> **WHAT YOU ARE ASKED TO DO**: Return every line of the data below that contains the word "Where", matching case exactly.

Rows from a dataset
..............................
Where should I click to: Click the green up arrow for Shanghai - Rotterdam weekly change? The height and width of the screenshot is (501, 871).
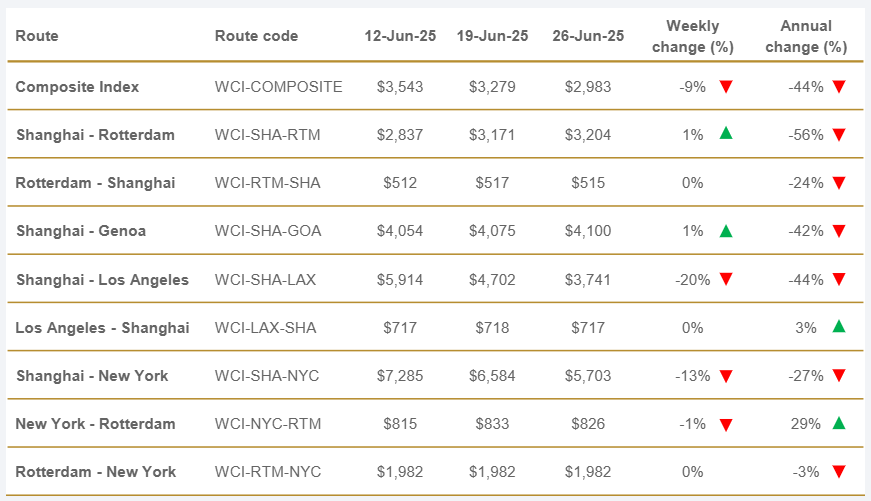(x=726, y=134)
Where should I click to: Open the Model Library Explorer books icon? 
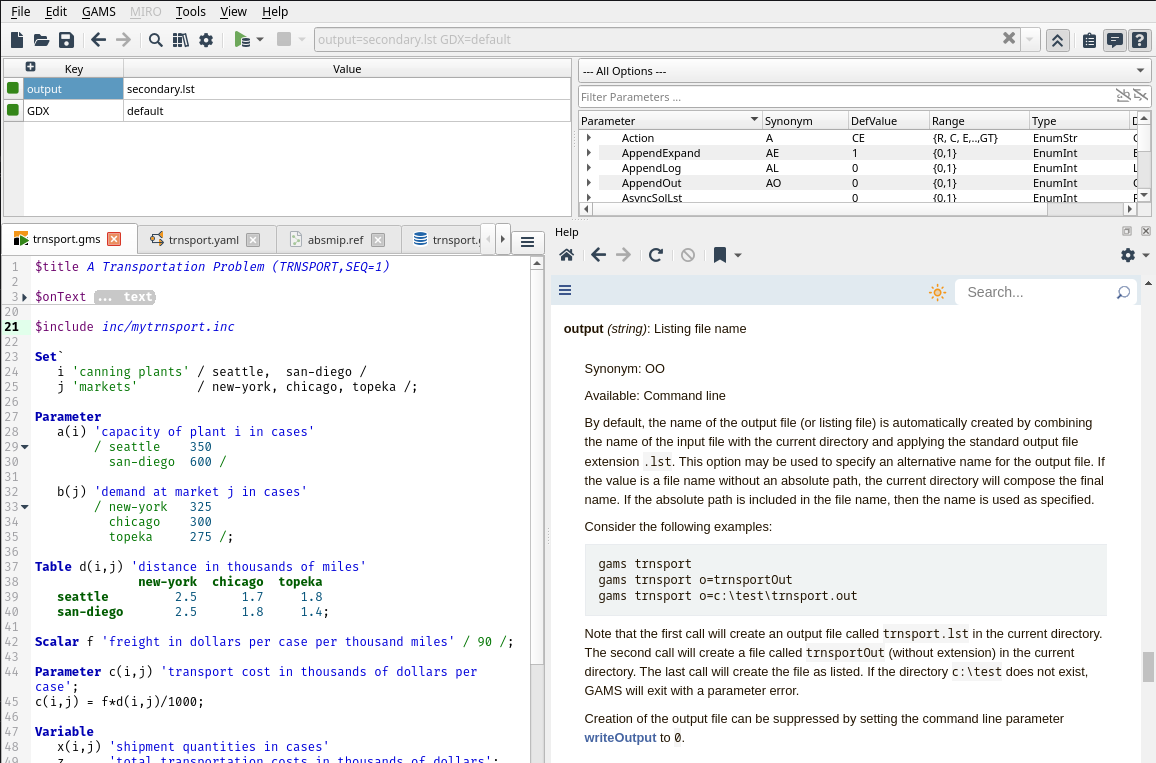181,40
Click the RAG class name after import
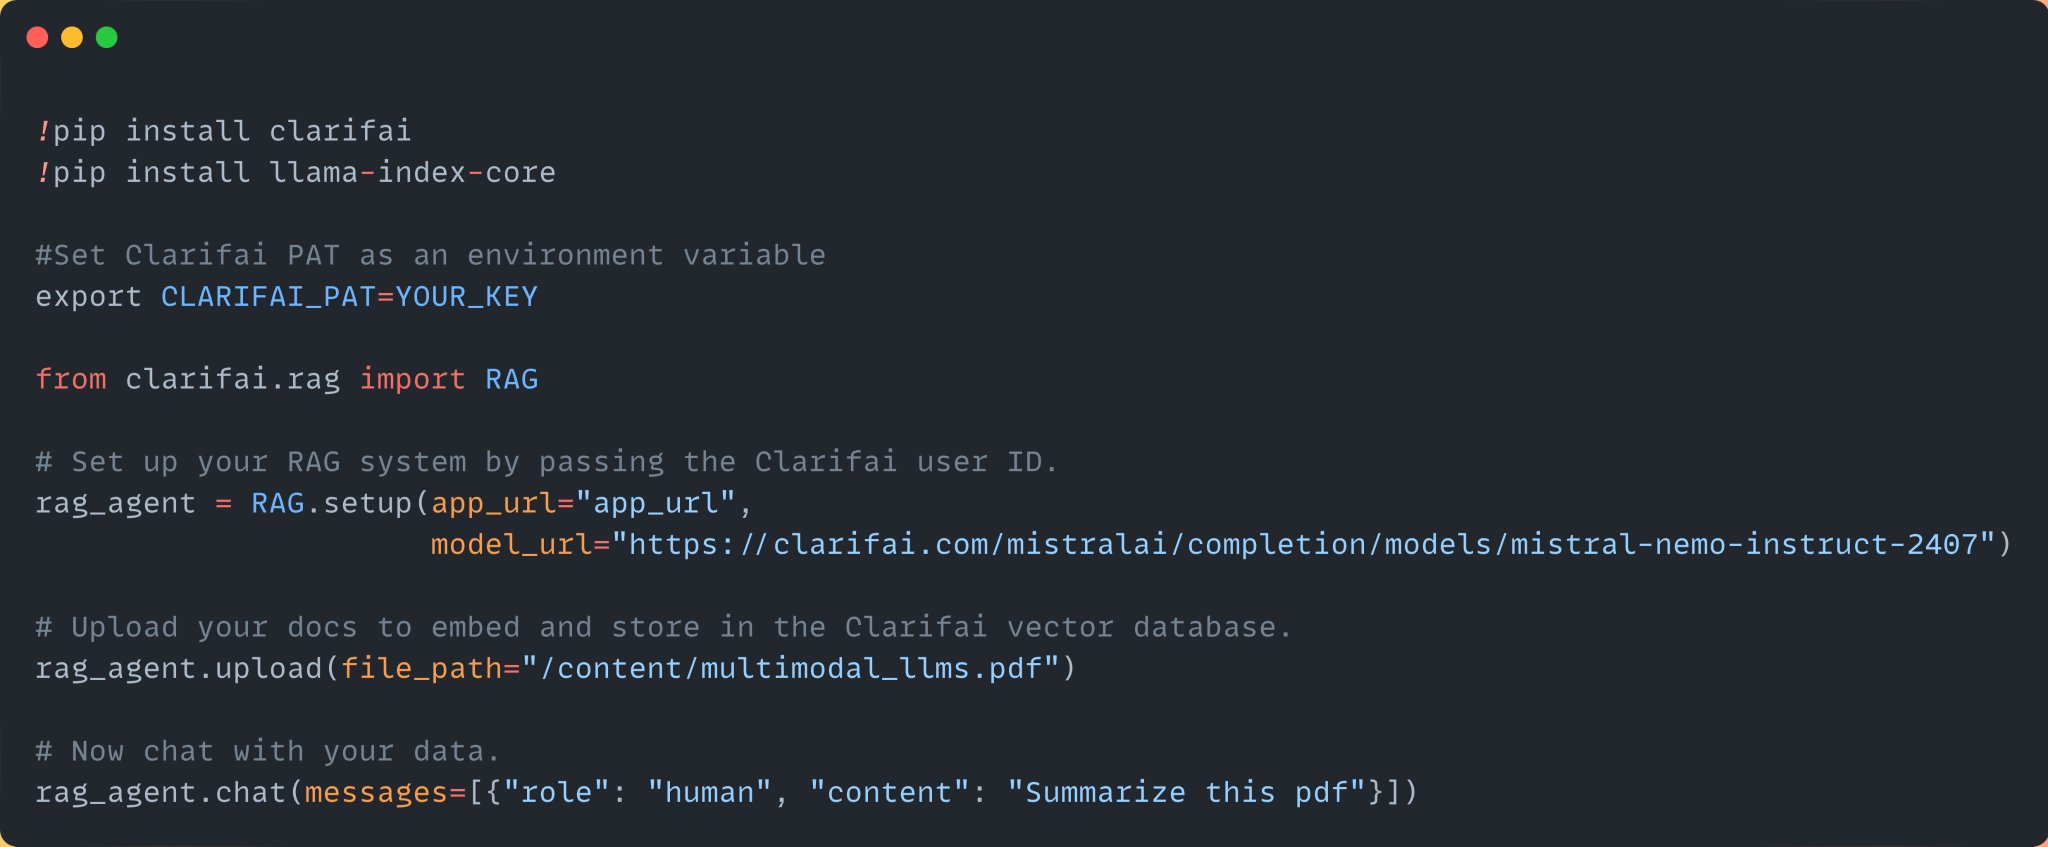This screenshot has height=847, width=2048. point(511,379)
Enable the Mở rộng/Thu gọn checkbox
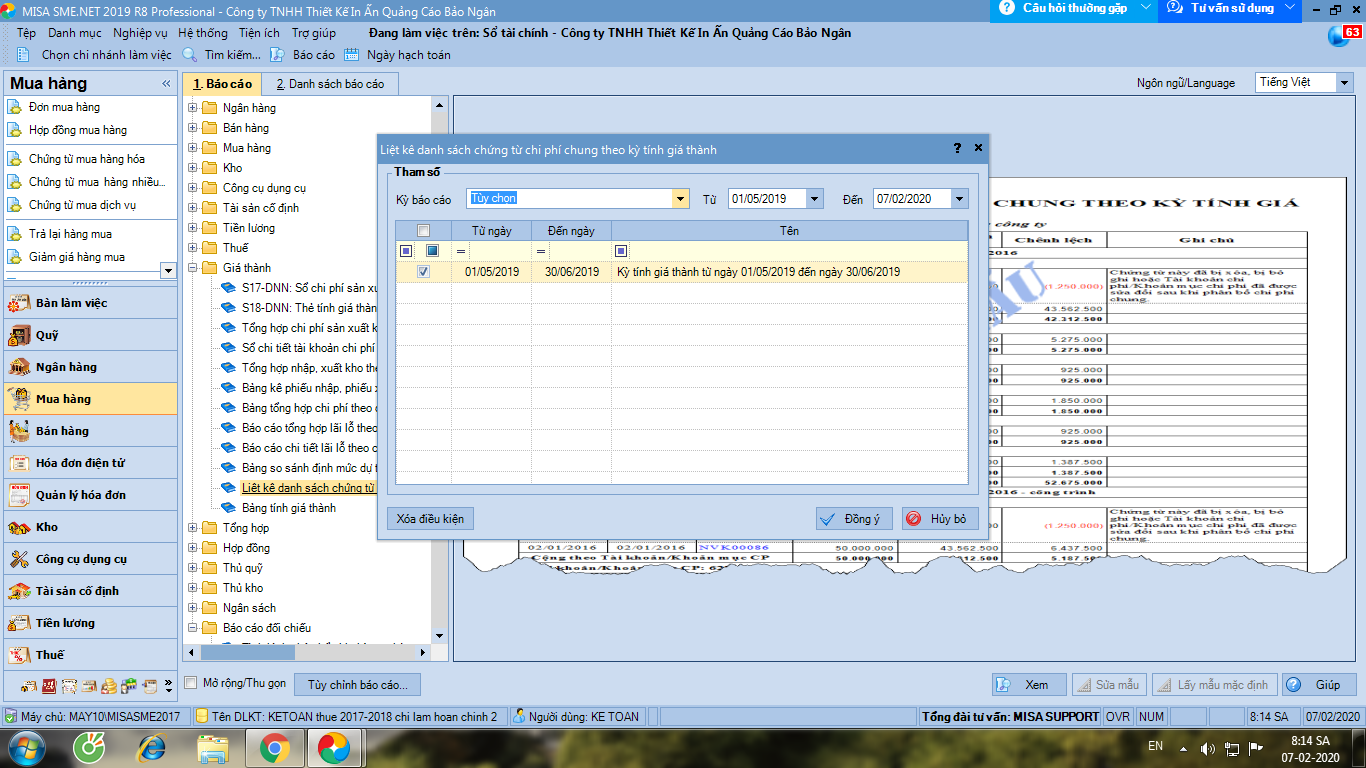 pyautogui.click(x=191, y=684)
..............................
> **WRITTEN REPLY**:
Where should I click to: Click the green up arrow for Shanghai - Rotterdam weekly change? The height and width of the screenshot is (501, 871).
Where should I click to: Open the Model Library Explorer books icon? 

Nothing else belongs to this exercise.